*** Task data Section Begins ***
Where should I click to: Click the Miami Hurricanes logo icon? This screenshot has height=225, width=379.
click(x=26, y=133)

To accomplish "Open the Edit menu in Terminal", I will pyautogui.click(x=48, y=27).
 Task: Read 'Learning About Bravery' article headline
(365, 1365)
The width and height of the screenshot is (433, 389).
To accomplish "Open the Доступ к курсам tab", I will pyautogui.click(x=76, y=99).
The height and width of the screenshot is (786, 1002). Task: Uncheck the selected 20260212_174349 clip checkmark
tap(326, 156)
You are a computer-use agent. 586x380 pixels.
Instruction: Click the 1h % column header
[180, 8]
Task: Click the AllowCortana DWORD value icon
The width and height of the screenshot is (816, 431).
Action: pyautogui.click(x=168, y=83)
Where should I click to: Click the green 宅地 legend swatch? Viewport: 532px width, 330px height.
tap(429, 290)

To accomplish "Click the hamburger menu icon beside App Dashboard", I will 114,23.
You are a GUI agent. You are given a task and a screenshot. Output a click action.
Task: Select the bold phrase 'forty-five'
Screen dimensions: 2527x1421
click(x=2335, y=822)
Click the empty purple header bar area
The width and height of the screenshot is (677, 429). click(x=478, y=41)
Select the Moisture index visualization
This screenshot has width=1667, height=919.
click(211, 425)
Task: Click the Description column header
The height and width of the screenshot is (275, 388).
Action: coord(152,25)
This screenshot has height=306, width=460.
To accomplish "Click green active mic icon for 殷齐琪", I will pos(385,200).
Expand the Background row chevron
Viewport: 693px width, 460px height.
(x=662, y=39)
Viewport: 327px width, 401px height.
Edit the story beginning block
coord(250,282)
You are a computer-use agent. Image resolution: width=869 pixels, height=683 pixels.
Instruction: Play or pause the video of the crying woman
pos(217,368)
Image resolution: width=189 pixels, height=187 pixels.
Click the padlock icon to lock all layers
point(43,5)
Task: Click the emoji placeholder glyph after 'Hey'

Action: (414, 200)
*** Task data Section Ends ***
**Task directions**.
Give again, exactly, every line from the one holding "Image resolution: width=189" to the last line of the data.

**Solution**.
Image resolution: width=189 pixels, height=187 pixels.
Click the padlock icon to lock all layers
point(43,5)
Task: Click the emoji placeholder glyph after 'Hey'

Action: (414, 200)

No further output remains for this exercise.